What you need to do: What you write should be an exact copy of the material, from its first line through the line containing "Given: Click Run with original URL link".

(Supplied material begins)

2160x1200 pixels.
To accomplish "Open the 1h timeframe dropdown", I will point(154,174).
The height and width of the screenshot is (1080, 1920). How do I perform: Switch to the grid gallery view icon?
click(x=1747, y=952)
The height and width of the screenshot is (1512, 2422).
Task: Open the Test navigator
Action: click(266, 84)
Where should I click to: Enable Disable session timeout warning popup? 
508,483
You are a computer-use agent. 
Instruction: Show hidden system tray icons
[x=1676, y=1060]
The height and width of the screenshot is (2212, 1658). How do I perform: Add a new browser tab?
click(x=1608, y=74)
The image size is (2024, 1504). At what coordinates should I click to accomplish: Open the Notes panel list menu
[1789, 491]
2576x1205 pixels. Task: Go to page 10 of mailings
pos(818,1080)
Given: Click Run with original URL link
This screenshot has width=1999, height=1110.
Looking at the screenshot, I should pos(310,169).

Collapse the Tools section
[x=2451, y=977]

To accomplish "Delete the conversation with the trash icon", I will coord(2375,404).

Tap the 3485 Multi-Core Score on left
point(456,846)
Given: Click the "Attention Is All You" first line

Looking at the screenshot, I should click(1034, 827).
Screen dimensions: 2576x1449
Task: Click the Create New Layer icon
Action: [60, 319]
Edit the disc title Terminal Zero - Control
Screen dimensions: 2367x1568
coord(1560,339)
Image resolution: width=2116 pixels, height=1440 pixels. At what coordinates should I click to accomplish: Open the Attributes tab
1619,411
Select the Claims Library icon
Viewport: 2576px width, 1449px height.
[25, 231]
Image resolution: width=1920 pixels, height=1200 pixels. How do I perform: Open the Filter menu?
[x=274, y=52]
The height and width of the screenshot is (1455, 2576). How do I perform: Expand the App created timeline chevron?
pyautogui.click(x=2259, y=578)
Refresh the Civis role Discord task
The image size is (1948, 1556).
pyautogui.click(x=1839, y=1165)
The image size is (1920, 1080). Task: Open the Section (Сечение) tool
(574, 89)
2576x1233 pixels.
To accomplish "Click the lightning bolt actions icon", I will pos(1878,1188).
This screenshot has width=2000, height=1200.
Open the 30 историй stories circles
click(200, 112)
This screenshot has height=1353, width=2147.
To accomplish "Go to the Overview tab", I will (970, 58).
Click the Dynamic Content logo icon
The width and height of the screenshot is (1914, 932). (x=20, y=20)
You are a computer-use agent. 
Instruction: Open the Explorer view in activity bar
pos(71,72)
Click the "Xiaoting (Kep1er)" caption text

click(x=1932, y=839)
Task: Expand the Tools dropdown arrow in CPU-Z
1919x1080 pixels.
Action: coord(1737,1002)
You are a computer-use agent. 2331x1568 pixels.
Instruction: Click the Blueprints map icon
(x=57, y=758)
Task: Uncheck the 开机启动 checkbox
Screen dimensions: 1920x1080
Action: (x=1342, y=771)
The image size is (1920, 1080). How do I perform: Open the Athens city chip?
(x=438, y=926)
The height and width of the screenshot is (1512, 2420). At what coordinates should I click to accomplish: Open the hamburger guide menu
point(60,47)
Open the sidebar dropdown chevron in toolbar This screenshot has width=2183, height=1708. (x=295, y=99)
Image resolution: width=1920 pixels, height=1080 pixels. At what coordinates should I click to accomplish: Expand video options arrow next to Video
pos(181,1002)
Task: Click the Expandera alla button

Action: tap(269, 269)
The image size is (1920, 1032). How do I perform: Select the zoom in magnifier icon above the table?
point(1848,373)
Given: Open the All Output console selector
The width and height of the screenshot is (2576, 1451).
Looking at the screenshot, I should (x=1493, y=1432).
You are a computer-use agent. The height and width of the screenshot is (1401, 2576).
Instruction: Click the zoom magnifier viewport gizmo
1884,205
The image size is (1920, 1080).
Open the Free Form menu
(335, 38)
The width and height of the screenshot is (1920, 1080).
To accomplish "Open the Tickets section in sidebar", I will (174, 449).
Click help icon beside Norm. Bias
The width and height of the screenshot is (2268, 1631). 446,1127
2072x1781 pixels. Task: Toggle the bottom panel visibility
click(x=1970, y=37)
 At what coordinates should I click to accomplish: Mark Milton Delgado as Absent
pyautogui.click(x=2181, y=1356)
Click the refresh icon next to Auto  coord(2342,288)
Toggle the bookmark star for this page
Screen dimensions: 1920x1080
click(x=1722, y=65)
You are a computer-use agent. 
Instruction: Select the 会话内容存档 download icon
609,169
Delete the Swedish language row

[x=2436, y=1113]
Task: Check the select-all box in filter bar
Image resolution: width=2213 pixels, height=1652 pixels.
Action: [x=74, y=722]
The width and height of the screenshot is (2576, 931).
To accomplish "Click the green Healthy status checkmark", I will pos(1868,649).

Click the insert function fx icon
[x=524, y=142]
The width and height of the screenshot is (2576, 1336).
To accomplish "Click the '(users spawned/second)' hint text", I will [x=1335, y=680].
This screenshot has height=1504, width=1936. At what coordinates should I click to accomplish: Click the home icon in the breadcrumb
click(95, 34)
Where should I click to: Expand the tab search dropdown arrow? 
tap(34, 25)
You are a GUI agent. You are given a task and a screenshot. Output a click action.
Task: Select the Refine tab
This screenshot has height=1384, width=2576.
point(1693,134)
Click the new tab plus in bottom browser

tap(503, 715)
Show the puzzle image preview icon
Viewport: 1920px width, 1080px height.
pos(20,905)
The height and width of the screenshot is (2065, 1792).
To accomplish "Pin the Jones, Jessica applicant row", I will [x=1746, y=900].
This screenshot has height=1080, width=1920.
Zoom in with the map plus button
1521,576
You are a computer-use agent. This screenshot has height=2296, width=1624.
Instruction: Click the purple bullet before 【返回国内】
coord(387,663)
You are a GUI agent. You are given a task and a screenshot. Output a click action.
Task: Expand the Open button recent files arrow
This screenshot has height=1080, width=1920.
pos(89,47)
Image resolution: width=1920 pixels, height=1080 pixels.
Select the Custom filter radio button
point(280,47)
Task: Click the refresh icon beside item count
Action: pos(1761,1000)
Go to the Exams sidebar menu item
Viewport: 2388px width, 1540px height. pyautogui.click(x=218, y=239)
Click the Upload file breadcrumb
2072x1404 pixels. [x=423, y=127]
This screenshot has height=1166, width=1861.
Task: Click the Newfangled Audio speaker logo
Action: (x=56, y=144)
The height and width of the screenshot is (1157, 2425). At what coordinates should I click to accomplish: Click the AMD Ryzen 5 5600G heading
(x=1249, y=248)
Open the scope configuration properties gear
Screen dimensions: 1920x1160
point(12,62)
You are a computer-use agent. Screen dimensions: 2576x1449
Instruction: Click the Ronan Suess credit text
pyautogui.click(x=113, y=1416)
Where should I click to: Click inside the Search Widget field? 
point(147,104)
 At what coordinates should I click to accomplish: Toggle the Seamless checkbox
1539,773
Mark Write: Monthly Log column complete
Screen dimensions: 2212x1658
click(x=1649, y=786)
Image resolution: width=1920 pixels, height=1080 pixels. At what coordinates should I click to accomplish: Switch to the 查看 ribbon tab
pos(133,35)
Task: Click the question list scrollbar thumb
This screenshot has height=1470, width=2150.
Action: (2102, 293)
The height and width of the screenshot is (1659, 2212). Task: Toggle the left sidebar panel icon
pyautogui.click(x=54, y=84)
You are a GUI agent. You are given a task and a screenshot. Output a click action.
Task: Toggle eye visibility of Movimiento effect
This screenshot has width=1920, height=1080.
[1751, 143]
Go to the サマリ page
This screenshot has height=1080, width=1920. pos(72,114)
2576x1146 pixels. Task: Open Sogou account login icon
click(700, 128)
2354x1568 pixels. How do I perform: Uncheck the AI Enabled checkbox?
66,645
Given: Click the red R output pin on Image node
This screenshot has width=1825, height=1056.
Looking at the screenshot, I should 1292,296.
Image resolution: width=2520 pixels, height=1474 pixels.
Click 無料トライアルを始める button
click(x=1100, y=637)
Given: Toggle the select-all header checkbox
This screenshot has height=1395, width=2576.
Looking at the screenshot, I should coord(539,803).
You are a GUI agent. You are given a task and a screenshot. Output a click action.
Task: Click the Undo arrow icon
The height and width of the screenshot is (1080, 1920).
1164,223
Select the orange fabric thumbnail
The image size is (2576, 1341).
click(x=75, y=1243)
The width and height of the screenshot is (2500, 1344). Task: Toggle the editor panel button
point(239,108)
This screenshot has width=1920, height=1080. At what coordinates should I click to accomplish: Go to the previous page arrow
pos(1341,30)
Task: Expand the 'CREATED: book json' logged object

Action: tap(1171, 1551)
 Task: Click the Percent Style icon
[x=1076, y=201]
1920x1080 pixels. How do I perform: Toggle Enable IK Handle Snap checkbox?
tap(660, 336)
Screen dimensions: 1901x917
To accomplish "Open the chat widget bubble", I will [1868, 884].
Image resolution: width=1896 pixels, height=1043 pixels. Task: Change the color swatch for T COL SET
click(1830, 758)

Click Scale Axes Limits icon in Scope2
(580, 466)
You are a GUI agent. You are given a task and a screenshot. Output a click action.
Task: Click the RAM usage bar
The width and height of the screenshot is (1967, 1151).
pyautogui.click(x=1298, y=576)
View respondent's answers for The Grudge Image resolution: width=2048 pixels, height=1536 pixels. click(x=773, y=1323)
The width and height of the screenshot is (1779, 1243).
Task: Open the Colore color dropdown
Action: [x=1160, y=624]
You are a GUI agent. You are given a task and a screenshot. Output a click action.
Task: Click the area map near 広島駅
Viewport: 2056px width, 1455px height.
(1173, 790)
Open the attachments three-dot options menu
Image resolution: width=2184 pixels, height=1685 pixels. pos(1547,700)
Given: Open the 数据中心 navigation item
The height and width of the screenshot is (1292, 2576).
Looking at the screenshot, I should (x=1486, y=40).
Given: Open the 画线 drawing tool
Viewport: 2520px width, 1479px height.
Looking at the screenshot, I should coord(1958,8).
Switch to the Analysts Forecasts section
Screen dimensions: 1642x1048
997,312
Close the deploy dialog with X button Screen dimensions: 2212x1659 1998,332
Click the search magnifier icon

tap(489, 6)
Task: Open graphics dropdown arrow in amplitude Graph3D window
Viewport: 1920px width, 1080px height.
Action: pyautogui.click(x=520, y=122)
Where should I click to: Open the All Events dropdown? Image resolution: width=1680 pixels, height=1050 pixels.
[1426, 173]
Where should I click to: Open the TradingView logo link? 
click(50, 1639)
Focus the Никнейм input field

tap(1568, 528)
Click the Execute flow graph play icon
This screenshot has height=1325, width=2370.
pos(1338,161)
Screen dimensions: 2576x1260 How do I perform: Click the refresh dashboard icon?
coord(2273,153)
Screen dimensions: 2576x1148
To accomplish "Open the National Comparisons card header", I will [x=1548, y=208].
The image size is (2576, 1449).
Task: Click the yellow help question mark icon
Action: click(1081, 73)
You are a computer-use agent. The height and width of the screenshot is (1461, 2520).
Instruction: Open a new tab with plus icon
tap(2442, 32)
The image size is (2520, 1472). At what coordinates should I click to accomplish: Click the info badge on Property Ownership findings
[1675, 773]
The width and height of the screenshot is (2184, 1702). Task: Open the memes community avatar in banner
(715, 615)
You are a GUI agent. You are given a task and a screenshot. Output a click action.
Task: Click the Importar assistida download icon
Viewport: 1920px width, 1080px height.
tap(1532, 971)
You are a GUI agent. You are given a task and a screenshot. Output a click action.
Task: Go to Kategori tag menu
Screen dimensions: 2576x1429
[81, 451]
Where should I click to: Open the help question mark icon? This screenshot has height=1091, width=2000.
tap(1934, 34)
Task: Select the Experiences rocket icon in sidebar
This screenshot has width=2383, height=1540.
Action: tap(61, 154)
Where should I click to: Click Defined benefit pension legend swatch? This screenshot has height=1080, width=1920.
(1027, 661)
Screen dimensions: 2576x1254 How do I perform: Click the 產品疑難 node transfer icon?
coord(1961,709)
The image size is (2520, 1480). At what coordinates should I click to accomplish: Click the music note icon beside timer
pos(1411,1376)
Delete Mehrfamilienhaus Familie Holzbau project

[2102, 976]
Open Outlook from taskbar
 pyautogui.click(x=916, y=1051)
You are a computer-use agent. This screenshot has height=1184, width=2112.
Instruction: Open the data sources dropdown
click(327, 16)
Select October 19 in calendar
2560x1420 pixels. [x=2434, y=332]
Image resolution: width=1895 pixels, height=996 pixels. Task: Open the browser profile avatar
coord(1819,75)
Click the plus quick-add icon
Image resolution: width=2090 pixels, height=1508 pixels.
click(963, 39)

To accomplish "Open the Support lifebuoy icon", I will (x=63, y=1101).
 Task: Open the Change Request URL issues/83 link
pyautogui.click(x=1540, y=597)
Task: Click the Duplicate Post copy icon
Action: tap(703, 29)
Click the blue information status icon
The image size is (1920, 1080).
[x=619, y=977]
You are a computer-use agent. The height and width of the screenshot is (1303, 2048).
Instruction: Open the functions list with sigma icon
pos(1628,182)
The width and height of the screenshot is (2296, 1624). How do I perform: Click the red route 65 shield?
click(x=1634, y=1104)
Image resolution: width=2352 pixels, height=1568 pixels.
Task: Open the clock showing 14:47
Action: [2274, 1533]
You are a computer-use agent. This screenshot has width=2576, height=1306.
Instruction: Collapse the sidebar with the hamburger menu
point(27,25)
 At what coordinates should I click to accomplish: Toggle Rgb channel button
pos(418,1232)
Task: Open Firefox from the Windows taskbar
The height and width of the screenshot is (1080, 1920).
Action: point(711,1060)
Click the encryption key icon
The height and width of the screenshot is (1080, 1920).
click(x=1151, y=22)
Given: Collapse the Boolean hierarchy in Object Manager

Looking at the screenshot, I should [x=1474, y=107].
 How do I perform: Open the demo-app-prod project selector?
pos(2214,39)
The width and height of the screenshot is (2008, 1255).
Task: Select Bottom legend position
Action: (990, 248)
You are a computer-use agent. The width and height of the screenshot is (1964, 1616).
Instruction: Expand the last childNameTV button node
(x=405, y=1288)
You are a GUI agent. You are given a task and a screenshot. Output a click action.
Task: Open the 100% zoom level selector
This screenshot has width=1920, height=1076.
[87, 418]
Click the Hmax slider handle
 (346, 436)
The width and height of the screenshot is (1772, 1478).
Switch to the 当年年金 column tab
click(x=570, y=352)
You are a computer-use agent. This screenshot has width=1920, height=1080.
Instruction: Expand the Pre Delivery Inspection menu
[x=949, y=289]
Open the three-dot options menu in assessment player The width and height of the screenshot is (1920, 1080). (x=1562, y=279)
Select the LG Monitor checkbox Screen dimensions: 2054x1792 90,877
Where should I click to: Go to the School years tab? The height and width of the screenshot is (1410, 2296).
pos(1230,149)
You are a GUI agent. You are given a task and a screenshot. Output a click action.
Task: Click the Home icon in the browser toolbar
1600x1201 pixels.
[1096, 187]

(Supplied material ends)

Answer for the task:
2160x1200 pixels.
To accomplish "Open the 1h timeframe dropdown", I will point(154,174).
The height and width of the screenshot is (1080, 1920). How do I perform: Switch to the grid gallery view icon?
click(x=1747, y=952)
The height and width of the screenshot is (1512, 2422).
Task: Open the Test navigator
Action: click(266, 84)
Where should I click to: Enable Disable session timeout warning popup? 
508,483
You are a computer-use agent. 
Instruction: Show hidden system tray icons
[x=1676, y=1060]
The height and width of the screenshot is (2212, 1658). How do I perform: Add a new browser tab?
click(x=1608, y=74)
The image size is (2024, 1504). At what coordinates should I click to accomplish: Open the Notes panel list menu
[1789, 491]
2576x1205 pixels. Task: Go to page 10 of mailings
pos(818,1080)
Given: Click Run with original URL link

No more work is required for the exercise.